La Silicon Valley constitue un écosystème assez particulier avec une vision du monde où tout problème est matière à solution avec une opportunité business à la clef. Le transhumanisme est également présent. Chacun peut contribuer à rendre le monde meilleur en le changeant. C’est une croyance forte et très présente.

Nous avons également l’intégration de mouvements sociétaux qui sont pris en compte comme celui des Black lives matter et tout ce qui peut peser sur l’opinion. Le véganisme dans un autre registre est très présent et les restaurants chez Google sont thématiques et préservent les goûts et habitudes alimentaires de chaque salarié. En voulant faire de l’hypersegmentation et parler en même temps à toutes les communautés en leur disant ce qu’elles veulent entendre, le discours fédérateur qui rassemble l’ensemble des citoyens est plus difficile même si les produits vendus sont très uniformes. On le voit avec l’iPhone décliné en très peu de versions. Nous sommes arrivés « à la Ford T contemporaine avec le numérique » et l’uniformisation des outils, des interfaces.

À terme, ce genre de formation va-t-il affecter le contenu que nous consultons ?

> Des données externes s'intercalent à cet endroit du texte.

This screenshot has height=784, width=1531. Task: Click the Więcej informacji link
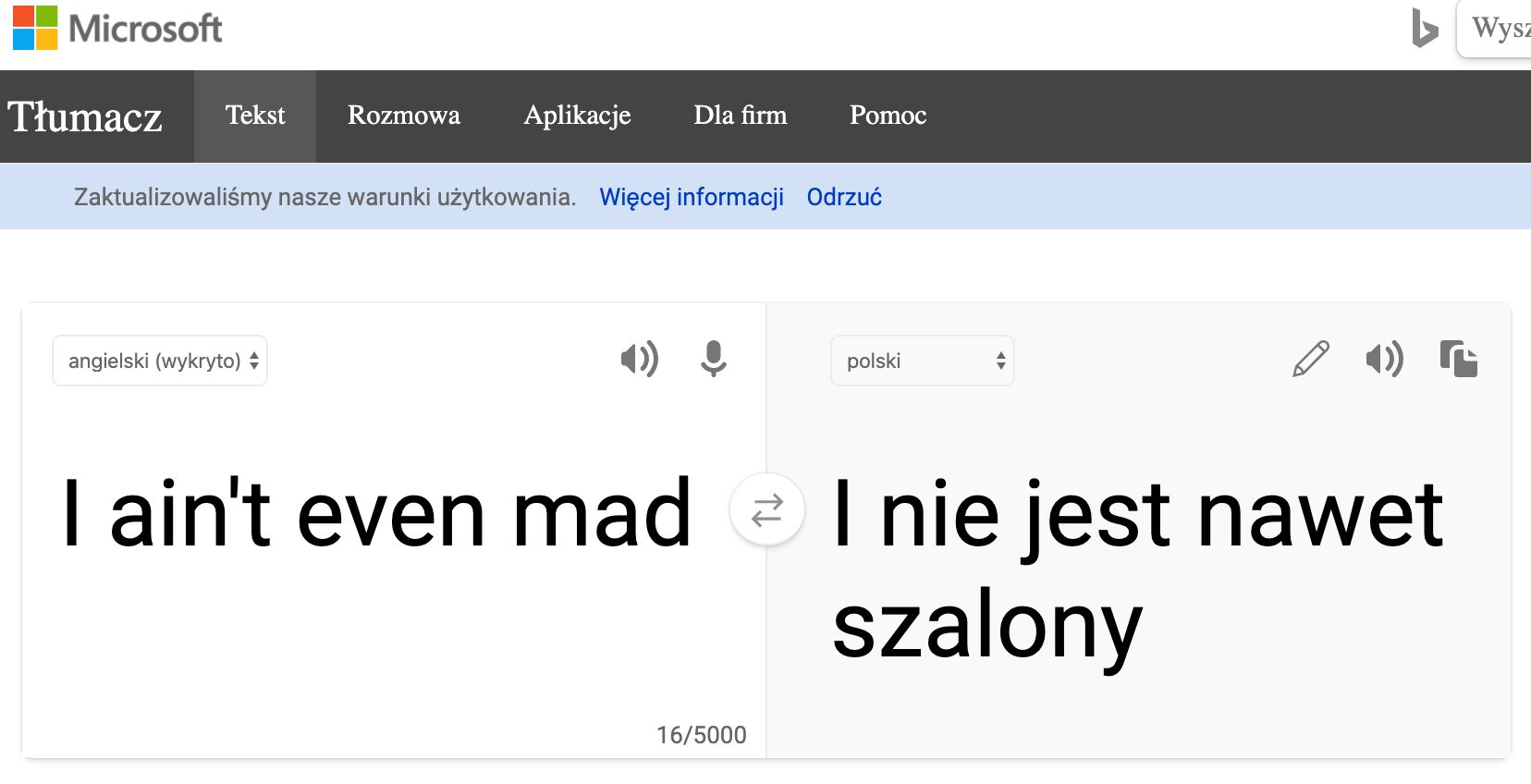[692, 197]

Il est possible car les algorithmes ne sont pas neutres. Ils dépendent de ceux qui les ont conçus, des jeux de données utilisés. On l’a vu avec des algorithmes pour les véhicules autonomes qui ne reconnaissaient pas les personnes de couleur. Les algorithmes ont des biais. Il convient de les résoudre pour être inclusifs pour toutes et tous.

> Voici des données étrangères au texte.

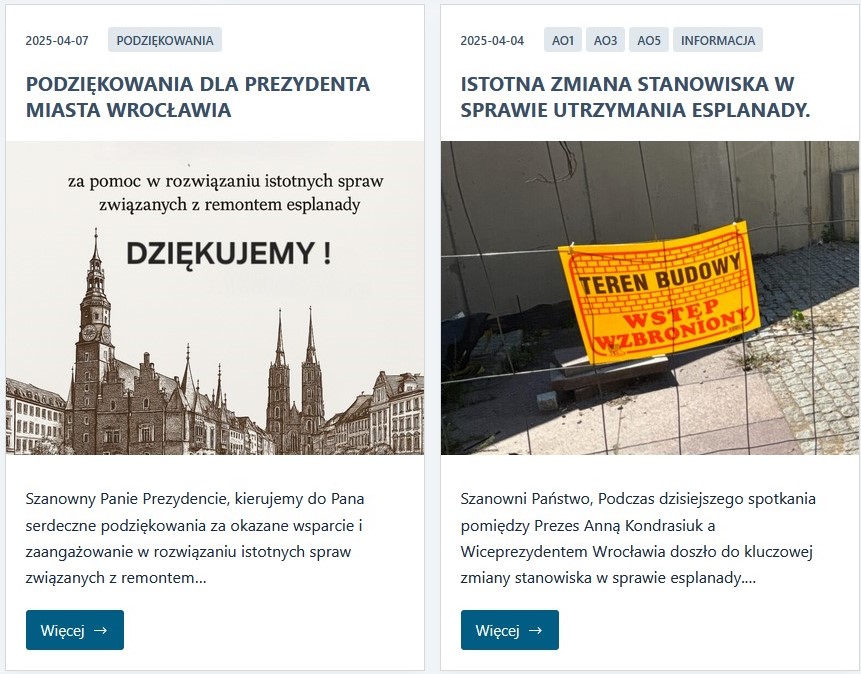Select the INFORMACJA tag
Viewport: 861px width, 674px height.
(x=718, y=40)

Dans tous les cas, plutôt que de discriminer il conviendrait d’inclure toutes les personnes toujours selon les principes de mérite et de talent, sans quota, avec discernement et bon sens comme l’atteste l’article VI de la Déclaration des droits de l’homme et du citoyen.

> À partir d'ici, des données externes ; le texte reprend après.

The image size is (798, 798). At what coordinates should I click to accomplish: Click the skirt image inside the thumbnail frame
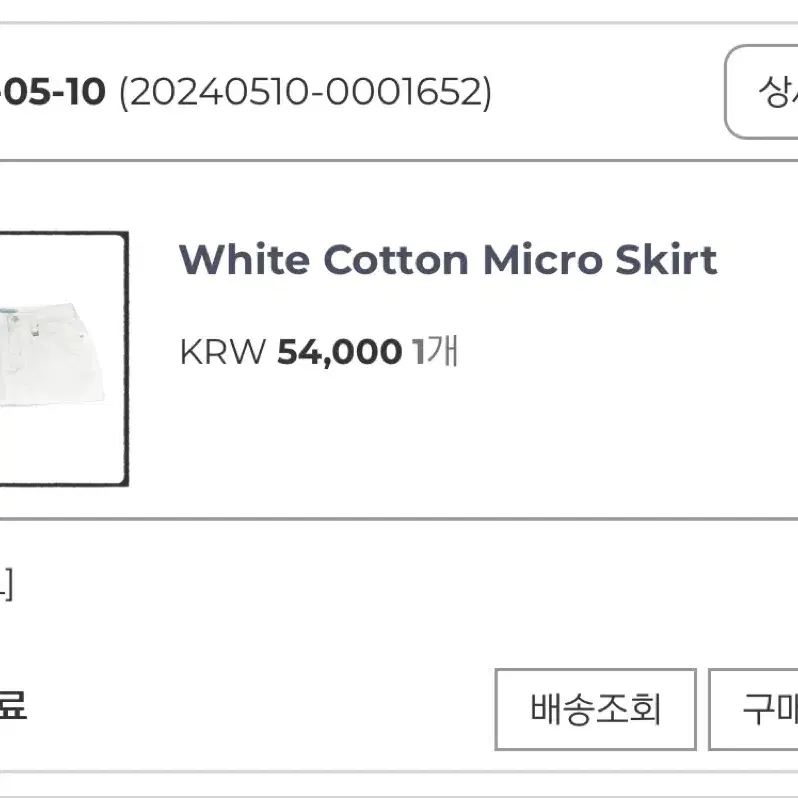51,354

Dans tous les cas, l’histoire est telle qu’elle est, il convient de ne pas la réécrire ou de la détruire (on le voit avec du Fahrenheit 451 en action avec des Tintin ou des Astérix qui ont été brûlés récemment au Canada, ce qui est très dangereux et à combattre) mais d’agir sur le présent, penser pour l’avenir avec toutes les forces, la diversité et en ayant un projet fédérateur.